Belgium said Wednesday it wants to boost its coronavirus testing fivefold, to 10,000 per day from the 2,000 currently which some doctors judge to be gravely insufficient.

Philippe De Backer, the minister tasked with coordinating the effort to slow the virus's spread, said in a statement that goal should be reached "in the coming days".

But he stressed testing would continue to be carried out on hospitalised patients exhibiting symptoms.

"It does not make sense to people at the doctor's or even people who show up at hospitals asking to be tested for COVID-19," he said.

Belgium, like other countries, does not have enough kits to test widely for the virus and so is concentrating on only the most acute cases so far.

But hospitals, labs and are ramping up their capacities to broaden the effort to better identify epidemiological transmission and isolate carriers.

De Backer said they were making "a titanic effort" to meet that demand, pointing to two Belgian companies, Biogazelle and Coris Bioconcept, on the frontline of the effort.

The first company, located in the city of Ghent, is promoting an automatised technique called PCR testing that is endorsed by numerous university researchers because it requires fewer difficult-to-source reactives in its process, his statement said.

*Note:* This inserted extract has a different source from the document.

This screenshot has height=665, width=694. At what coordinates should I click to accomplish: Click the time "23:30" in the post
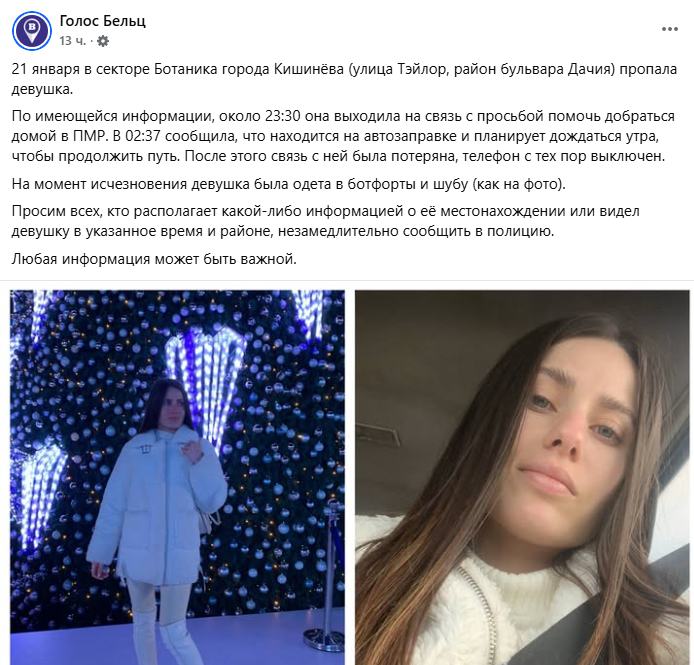[283, 116]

The second, Coris Bioconcept, located in the country's south, has a rapid antigen test suitable to sort hospitalised patients and meeting EU medical norms, he said.

Belgium currently has nearly 5,000 infection cases counted and 178 deaths. Authorities acknowledge the spread in the population of 11 million is much bigger but cannot be ascertained without widespread testing.

Two doctors at Brussels' main university hospital last weekend wrote a letter to Prime Minister Sophie Wilmes calling it "unacceptable" that only a fraction of patients with symptoms and were being tested because of lack of kits.